### WORK TASK
Reproduce the records below exactly as they are written.

___ TASK INPUT

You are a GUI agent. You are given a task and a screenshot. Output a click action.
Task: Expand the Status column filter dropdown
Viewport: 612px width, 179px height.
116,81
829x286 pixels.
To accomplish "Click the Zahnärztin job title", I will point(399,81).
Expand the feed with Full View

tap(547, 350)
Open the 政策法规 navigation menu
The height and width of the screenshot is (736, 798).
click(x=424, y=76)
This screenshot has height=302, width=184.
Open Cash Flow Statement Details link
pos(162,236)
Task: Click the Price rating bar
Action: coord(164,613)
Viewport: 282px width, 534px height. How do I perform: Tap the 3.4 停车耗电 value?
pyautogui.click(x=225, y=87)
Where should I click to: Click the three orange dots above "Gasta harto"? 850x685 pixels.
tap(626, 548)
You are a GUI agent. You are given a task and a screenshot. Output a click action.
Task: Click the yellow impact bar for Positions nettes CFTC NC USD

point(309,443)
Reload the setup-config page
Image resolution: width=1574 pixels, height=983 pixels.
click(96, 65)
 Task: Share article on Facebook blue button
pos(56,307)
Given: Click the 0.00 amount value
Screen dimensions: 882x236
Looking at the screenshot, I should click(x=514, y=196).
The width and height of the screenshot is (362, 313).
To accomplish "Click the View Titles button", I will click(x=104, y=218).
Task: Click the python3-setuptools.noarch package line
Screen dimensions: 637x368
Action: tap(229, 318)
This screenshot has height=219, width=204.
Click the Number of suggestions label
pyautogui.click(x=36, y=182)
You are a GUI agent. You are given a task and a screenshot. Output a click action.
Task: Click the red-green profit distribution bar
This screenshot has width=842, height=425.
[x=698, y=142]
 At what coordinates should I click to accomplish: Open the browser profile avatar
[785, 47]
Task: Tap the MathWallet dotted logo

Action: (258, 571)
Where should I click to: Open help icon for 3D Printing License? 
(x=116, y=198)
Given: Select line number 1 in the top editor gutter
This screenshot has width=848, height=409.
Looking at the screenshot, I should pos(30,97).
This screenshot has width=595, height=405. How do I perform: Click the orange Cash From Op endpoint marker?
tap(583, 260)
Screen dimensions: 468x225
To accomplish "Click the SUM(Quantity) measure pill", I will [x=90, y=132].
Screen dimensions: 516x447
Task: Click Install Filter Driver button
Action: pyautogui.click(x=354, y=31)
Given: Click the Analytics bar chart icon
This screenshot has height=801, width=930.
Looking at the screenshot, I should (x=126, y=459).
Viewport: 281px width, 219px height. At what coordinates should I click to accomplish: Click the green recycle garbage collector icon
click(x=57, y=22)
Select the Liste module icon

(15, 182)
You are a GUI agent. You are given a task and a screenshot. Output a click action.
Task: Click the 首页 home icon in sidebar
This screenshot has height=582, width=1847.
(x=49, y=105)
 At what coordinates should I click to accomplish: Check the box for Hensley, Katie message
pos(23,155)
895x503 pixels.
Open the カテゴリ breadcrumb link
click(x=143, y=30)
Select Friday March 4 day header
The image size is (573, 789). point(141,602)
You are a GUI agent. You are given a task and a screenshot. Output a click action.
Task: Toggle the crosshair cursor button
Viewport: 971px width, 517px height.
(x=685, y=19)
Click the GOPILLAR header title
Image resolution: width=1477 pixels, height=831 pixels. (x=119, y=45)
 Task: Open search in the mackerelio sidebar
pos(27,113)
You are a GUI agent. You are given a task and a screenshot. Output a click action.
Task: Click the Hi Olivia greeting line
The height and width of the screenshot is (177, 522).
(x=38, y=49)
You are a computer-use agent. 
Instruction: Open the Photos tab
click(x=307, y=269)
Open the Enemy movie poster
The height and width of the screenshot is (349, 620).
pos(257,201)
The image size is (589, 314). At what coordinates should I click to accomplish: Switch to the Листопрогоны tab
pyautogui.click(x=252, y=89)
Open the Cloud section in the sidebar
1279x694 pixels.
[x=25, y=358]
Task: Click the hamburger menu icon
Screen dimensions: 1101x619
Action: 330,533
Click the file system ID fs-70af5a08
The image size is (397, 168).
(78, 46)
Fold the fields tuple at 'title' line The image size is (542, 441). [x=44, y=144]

______

### EXERCISE OUTPUT
You are a GUI agent. You are given a task and a screenshot. Output a click action.
Task: Expand the Status column filter dropdown
Viewport: 612px width, 179px height.
116,81
829x286 pixels.
To accomplish "Click the Zahnärztin job title", I will point(399,81).
Expand the feed with Full View

tap(547, 350)
Open the 政策法规 navigation menu
The height and width of the screenshot is (736, 798).
click(x=424, y=76)
This screenshot has height=302, width=184.
Open Cash Flow Statement Details link
pos(162,236)
Task: Click the Price rating bar
Action: coord(164,613)
Viewport: 282px width, 534px height. How do I perform: Tap the 3.4 停车耗电 value?
pyautogui.click(x=225, y=87)
Where should I click to: Click the three orange dots above "Gasta harto"? 850x685 pixels.
tap(626, 548)
You are a GUI agent. You are given a task and a screenshot. Output a click action.
Task: Click the yellow impact bar for Positions nettes CFTC NC USD

point(309,443)
Reload the setup-config page
Image resolution: width=1574 pixels, height=983 pixels.
click(96, 65)
 Task: Share article on Facebook blue button
pos(56,307)
Given: Click the 0.00 amount value
Screen dimensions: 882x236
Looking at the screenshot, I should click(x=514, y=196).
The width and height of the screenshot is (362, 313).
To accomplish "Click the View Titles button", I will click(x=104, y=218).
Task: Click the python3-setuptools.noarch package line
Screen dimensions: 637x368
Action: tap(229, 318)
This screenshot has height=219, width=204.
Click the Number of suggestions label
pyautogui.click(x=36, y=182)
You are a GUI agent. You are given a task and a screenshot. Output a click action.
Task: Click the red-green profit distribution bar
This screenshot has width=842, height=425.
[x=698, y=142]
 At what coordinates should I click to accomplish: Open the browser profile avatar
[785, 47]
Task: Tap the MathWallet dotted logo

Action: (258, 571)
Where should I click to: Open help icon for 3D Printing License? 
(x=116, y=198)
Given: Select line number 1 in the top editor gutter
This screenshot has width=848, height=409.
Looking at the screenshot, I should pos(30,97).
This screenshot has width=595, height=405. How do I perform: Click the orange Cash From Op endpoint marker?
tap(583, 260)
Screen dimensions: 468x225
To accomplish "Click the SUM(Quantity) measure pill", I will [x=90, y=132].
Screen dimensions: 516x447
Task: Click Install Filter Driver button
Action: pyautogui.click(x=354, y=31)
Given: Click the Analytics bar chart icon
This screenshot has height=801, width=930.
Looking at the screenshot, I should (x=126, y=459).
Viewport: 281px width, 219px height. At what coordinates should I click to accomplish: Click the green recycle garbage collector icon
click(x=57, y=22)
Select the Liste module icon

(15, 182)
You are a GUI agent. You are given a task and a screenshot. Output a click action.
Task: Click the 首页 home icon in sidebar
This screenshot has height=582, width=1847.
(x=49, y=105)
 At what coordinates should I click to accomplish: Check the box for Hensley, Katie message
pos(23,155)
895x503 pixels.
Open the カテゴリ breadcrumb link
click(x=143, y=30)
Select Friday March 4 day header
The image size is (573, 789). point(141,602)
You are a GUI agent. You are given a task and a screenshot. Output a click action.
Task: Toggle the crosshair cursor button
Viewport: 971px width, 517px height.
(x=685, y=19)
Click the GOPILLAR header title
Image resolution: width=1477 pixels, height=831 pixels. (x=119, y=45)
 Task: Open search in the mackerelio sidebar
pos(27,113)
You are a GUI agent. You are given a task and a screenshot. Output a click action.
Task: Click the Hi Olivia greeting line
The height and width of the screenshot is (177, 522).
(x=38, y=49)
You are a computer-use agent. 
Instruction: Open the Photos tab
click(x=307, y=269)
Open the Enemy movie poster
The height and width of the screenshot is (349, 620).
pos(257,201)
The image size is (589, 314). At what coordinates should I click to accomplish: Switch to the Листопрогоны tab
pyautogui.click(x=252, y=89)
Open the Cloud section in the sidebar
1279x694 pixels.
[x=25, y=358]
Task: Click the hamburger menu icon
Screen dimensions: 1101x619
Action: 330,533
Click the file system ID fs-70af5a08
The image size is (397, 168).
(78, 46)
Fold the fields tuple at 'title' line The image size is (542, 441). [x=44, y=144]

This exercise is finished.